> Task objective
Return the records that follow unaltered. Omit every picture.
++++ Available records
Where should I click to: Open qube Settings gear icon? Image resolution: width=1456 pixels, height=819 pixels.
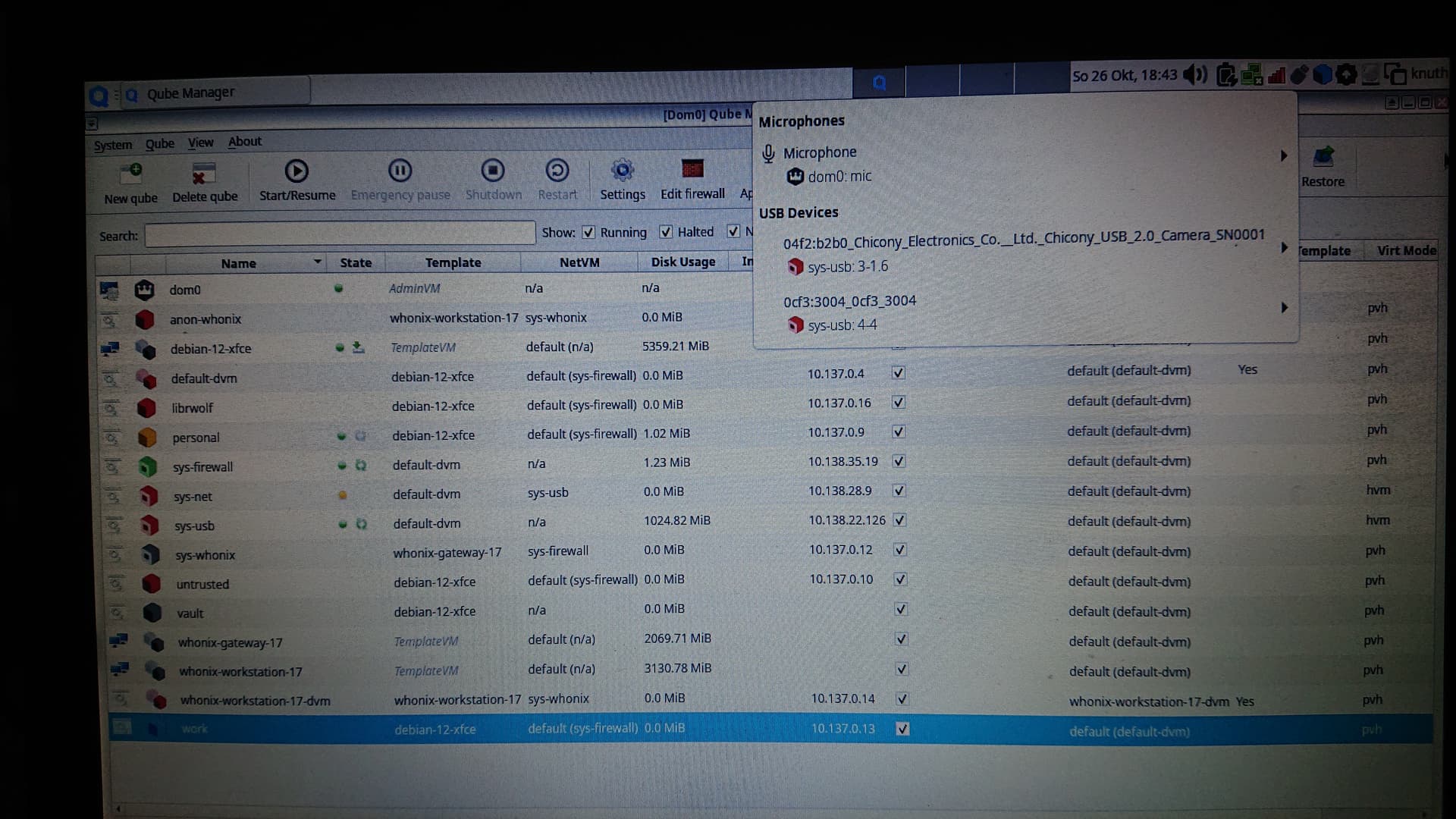tap(622, 171)
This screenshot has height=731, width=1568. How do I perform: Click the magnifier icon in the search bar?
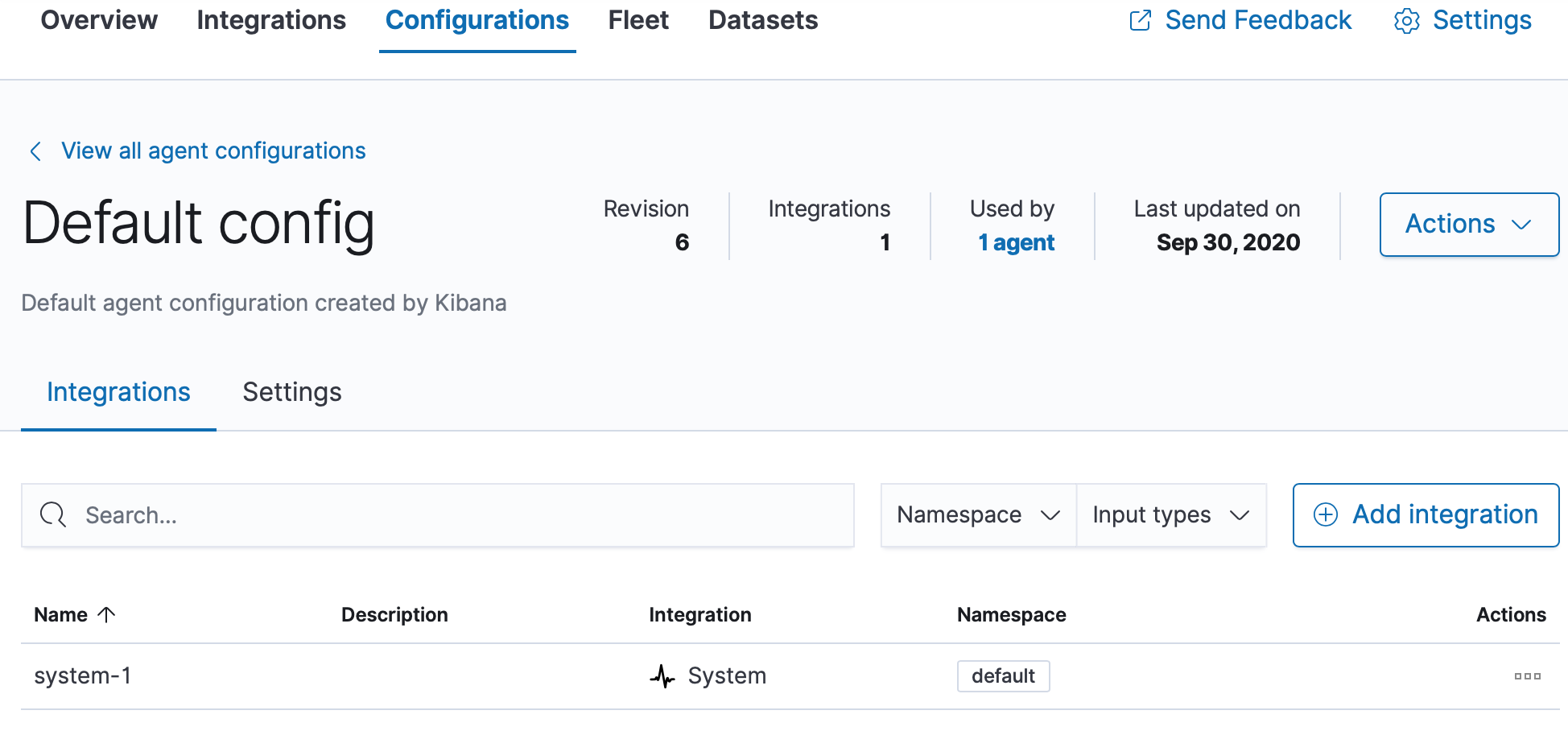click(52, 514)

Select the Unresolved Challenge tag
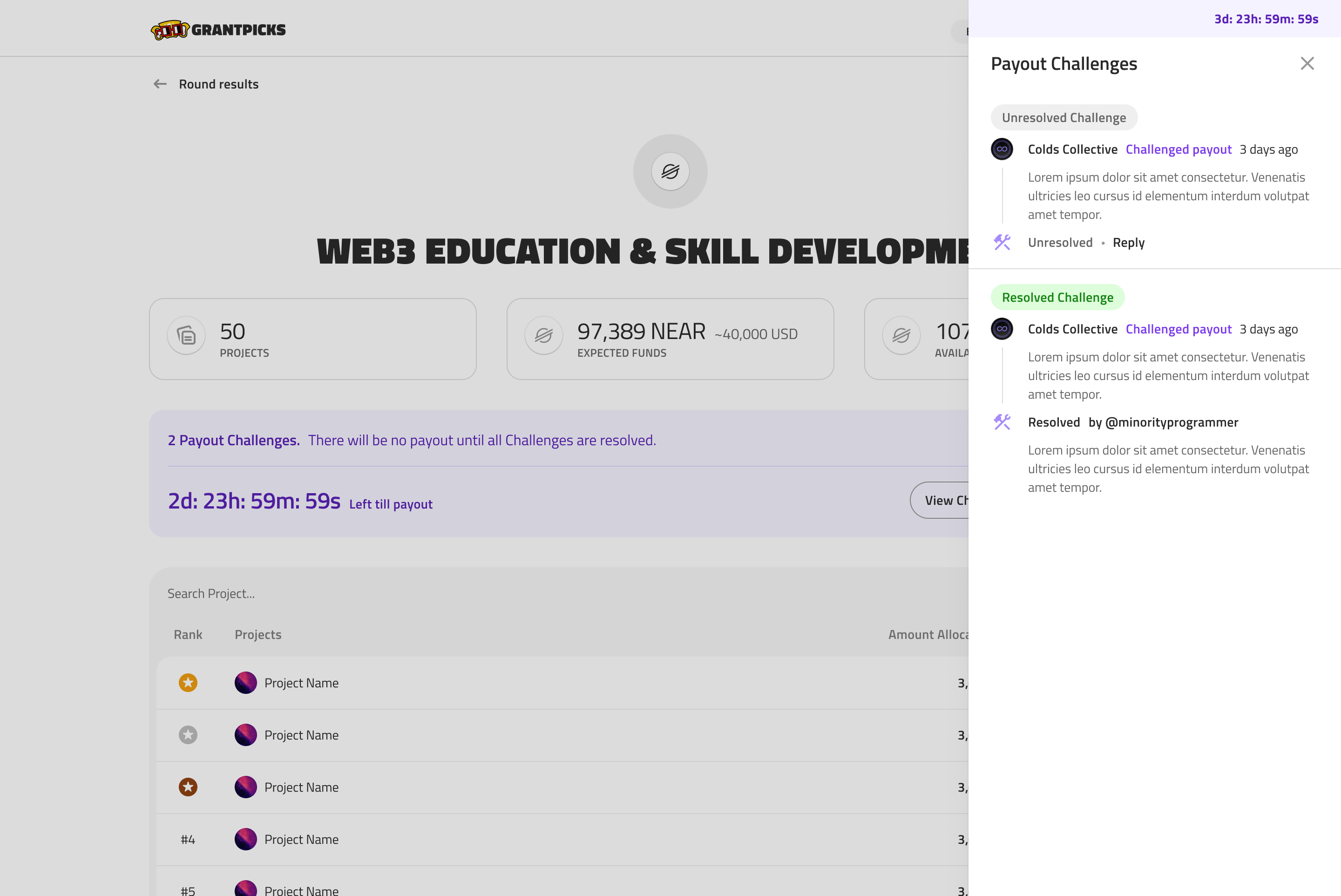tap(1063, 118)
++++++++
> Task answer
Where should I click to: Open qube Settings gear icon? Image resolution: width=1456 pixels, height=819 pixels.
tap(622, 171)
This screenshot has height=731, width=1568. How do I perform: Click the magnifier icon in the search bar?
click(52, 514)

Select the Unresolved Challenge tag
tap(1063, 118)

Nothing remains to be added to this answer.